Drown All the Dogs

Home > Other > Drown All the Dogs > Page 2
Drown All the Dogs Page 2

by Thomas Adcock


  I went for a joke, for a wall. “I thought you only liked me for sex.”

  “I told you I was serious, buster. Meaning this dance of ours isn’t entirely about glands. Besides which, I’m sorry to tell you, you’d be awfully alone in the world thinking of yourself as a Great Irish Lover.”

  I managed, “Remember—I’m not like most Irishmen, am I?”

  My vanity was wounded, and Ruby knew it. And knew that I was off balance. So she asked again, “What was she like?”

  “She had a great dimple.”

  “You got married because of a dimple?”

  “Would I be the first man who fell in love with a dimple and then made the mistake of marrying the whole girl?”

  “That’s all you can say?”

  “I can say that I’m worried how much I love the cleft in your chin.”

  “Is that a proposal?”

  “For now it’s a joke.”

  “What about your father? Do you want to make a joke out of him, too?”

  She had struck me in a hollow place. “I already told you everything I know,” I said. “Which is, I don’t know much.”

  My unknown soldier father, of whom my mother, all her life, would only say, “Your papa went off in a mist, that’s all there is to it; it hurts too much to speak of him as if he was ever flesh and blood and bone to me.” Of whom his brother, Liam, on his many visits from Ireland after the war, would add nothing more illuminating than that.

  Ruby had of course seen the photograph, maybe the only one there is of my mysterious father—the one that sits on the dresser in my bedroom. Private First Class Aidan Hockaday of the United States Army, in his stiff uniform, with the fear of God tailored into it; a handsome young Irishman who got himself missing in action somewhere in the war against Hitler and Tojo; the sound of him, and the feel of him, and the smell of him missing somewhere in me.

  I have the photograph, and a deep sense of the man. I have heard his voice, in the form of his letters from the battlefronts of Europe. These my mother would share with the neighborhood ladies when women gathered in our parlor on Friday nights, to listen to Edward R. Murrow on the Atwater-Kent, to keep the homefront vigil. I was a boy in short pants eavesdropping from the other room as my mother read my father’s words; knowing, somehow, that I should commit these letters to fiercest memory, even though I did not understand half what I heard.
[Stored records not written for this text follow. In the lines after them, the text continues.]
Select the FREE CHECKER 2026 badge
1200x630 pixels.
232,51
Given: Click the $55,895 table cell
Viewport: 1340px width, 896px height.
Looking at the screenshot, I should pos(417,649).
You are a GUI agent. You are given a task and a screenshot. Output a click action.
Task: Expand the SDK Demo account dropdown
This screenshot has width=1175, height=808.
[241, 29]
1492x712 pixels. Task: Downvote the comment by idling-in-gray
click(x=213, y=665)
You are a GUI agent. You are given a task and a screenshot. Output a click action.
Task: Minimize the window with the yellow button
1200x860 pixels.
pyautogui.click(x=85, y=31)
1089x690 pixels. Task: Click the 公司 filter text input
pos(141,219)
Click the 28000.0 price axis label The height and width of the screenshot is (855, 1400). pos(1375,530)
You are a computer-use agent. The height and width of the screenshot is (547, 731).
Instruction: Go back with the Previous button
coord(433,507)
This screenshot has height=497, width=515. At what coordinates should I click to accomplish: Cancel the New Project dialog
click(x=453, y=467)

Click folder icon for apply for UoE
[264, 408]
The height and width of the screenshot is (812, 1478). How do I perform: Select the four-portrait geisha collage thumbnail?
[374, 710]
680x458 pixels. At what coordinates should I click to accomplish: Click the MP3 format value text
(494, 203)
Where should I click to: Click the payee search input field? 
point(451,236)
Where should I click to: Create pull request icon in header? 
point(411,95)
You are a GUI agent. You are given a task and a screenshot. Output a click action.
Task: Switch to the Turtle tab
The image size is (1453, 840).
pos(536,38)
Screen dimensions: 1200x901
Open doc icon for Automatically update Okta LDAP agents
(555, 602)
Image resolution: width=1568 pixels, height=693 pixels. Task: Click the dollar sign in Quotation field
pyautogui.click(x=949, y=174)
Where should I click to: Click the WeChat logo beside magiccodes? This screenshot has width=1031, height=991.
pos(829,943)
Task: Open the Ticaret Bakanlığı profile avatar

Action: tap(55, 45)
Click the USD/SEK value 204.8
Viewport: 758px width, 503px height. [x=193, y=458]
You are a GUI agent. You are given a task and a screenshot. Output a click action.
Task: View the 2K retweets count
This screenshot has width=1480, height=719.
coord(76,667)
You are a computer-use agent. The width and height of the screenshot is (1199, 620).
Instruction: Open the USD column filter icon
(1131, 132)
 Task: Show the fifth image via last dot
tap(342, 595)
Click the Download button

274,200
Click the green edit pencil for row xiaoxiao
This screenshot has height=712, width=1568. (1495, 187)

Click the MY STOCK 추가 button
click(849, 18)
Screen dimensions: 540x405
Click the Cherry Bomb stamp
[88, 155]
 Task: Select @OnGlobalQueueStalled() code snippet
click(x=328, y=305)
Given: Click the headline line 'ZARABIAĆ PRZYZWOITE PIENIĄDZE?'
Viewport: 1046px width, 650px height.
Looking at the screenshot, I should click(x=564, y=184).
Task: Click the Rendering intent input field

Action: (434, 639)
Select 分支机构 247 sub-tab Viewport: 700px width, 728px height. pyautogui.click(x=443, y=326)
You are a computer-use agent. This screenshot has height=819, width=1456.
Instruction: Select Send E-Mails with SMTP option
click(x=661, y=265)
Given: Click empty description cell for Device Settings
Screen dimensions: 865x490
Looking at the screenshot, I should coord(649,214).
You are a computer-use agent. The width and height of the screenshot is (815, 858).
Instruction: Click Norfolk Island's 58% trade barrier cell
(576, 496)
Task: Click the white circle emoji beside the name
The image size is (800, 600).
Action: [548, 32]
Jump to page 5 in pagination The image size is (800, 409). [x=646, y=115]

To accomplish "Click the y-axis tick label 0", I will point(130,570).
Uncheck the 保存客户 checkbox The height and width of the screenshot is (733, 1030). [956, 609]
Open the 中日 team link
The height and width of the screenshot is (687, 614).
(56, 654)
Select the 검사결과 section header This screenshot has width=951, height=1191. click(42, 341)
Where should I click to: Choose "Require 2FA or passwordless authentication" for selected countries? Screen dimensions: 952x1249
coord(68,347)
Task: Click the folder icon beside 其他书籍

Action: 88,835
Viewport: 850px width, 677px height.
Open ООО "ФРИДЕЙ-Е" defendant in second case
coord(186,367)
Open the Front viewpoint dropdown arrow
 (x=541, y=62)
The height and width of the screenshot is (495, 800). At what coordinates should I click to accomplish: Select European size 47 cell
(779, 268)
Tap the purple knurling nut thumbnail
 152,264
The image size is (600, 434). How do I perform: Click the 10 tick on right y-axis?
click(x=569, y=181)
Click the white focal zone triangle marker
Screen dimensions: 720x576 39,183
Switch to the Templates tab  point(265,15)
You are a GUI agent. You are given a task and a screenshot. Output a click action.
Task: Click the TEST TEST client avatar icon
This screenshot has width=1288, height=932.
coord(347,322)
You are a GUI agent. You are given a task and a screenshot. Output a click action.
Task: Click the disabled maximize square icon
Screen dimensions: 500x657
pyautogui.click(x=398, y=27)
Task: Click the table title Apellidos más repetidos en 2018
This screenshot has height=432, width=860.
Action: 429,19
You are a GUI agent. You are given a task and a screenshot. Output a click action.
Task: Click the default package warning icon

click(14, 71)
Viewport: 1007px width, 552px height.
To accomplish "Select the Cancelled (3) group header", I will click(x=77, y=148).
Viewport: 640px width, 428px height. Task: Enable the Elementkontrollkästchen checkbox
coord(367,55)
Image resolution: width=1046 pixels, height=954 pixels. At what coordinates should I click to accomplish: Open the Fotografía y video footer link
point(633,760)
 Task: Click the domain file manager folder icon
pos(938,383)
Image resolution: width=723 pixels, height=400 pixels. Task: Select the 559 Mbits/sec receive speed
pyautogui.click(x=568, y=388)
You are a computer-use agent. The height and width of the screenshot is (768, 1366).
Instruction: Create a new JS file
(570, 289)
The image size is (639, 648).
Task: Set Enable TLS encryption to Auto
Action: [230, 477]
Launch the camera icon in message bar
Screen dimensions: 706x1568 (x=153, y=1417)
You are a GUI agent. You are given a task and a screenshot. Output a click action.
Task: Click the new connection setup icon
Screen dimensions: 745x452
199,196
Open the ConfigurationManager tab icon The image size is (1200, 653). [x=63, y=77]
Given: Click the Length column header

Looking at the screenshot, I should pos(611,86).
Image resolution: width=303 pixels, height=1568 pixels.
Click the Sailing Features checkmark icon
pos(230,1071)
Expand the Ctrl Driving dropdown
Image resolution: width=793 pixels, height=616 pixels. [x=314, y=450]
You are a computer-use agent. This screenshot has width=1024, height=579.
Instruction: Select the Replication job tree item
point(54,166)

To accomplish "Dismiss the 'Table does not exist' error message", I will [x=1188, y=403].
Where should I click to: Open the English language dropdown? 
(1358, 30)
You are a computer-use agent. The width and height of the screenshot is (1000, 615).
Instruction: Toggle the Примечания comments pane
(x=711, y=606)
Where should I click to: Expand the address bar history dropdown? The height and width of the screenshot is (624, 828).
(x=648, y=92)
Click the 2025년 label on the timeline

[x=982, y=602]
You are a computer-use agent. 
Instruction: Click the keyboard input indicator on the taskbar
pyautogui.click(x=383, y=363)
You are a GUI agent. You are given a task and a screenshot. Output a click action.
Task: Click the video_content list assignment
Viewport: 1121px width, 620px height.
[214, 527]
  But I never dared to write down the words, and so I have lost most of them. The letters are gone; gone with my mother to her grave. Ruby considers this a theft, and so do I.

  Now, to Ireland this Sunday night. There to visit my only living relation, my dying Uncle Liam. To have him meet Ruby before he, too, leaves me.

  Ruby. There she sat, across from me, through the candlelight. But I was miles away. And yet, I heard her say to me, “Maybe you’ll begin to know, with this trip. Do you really want to know?”

  How many times, as a boy and as a man, have I risen in the night, believing my father’s ghost was perched on the edge of my bed? How many times in my sleep have I reached out to touch this ghost, to hold something in my hand more than a single flash of Aidan Hockaday’s life captured in light and shadow on a piece of photographic paper?

  “Maybe I need a drink,” I said. I flagged a waiter.

  “For the record, I disapprove,” Ruby said.

  Much later, into the half-light of an emerging Saturday morning, I awoke to the ghost on the edge of my bed.

  I reached out, clutching the usual air. I strained to hear words I knew the ghost wanted to speak. But nothing. Only the familiar disappointment of wakefulness.

  I rubbed sweat from my face and neck with a corner of the sheet. Then I slipped out of bed, leaving Ruby there making her soft sleeping sounds.

  I picked up my father’s picture from the dresser, and took it with me out into the parlor. I set it on top of the things in my suitcase, which sat partly filled and open on the couch. Over in the kitchen alcove, there was yesterday’s coffee in a pot on the stove. I put a flame under it, then went into the bathroom to scrub my face with soap and cold water.

  When I was through, I poured out a cup of bitter black coffee and sat down on the couch next to the photograph. Just the two of us, father and son. Do you really want to know? If I did, there was one last chance for answers to the questions of Aidan Hockaday; they waited for me, on the other side.

  Maybe the photograph would help the cause. I asked it, “Would you like to come along with me to Ireland?”

  I decided that the ghost answered, “Why yes, I’d love to go with you, boy.” And so I tried wedging the photograph between layers of clothing in the suitcase; then I got the bright idea that I might travel a bit lighter, and without breaking glass enroute, if I removed the photo from its frame.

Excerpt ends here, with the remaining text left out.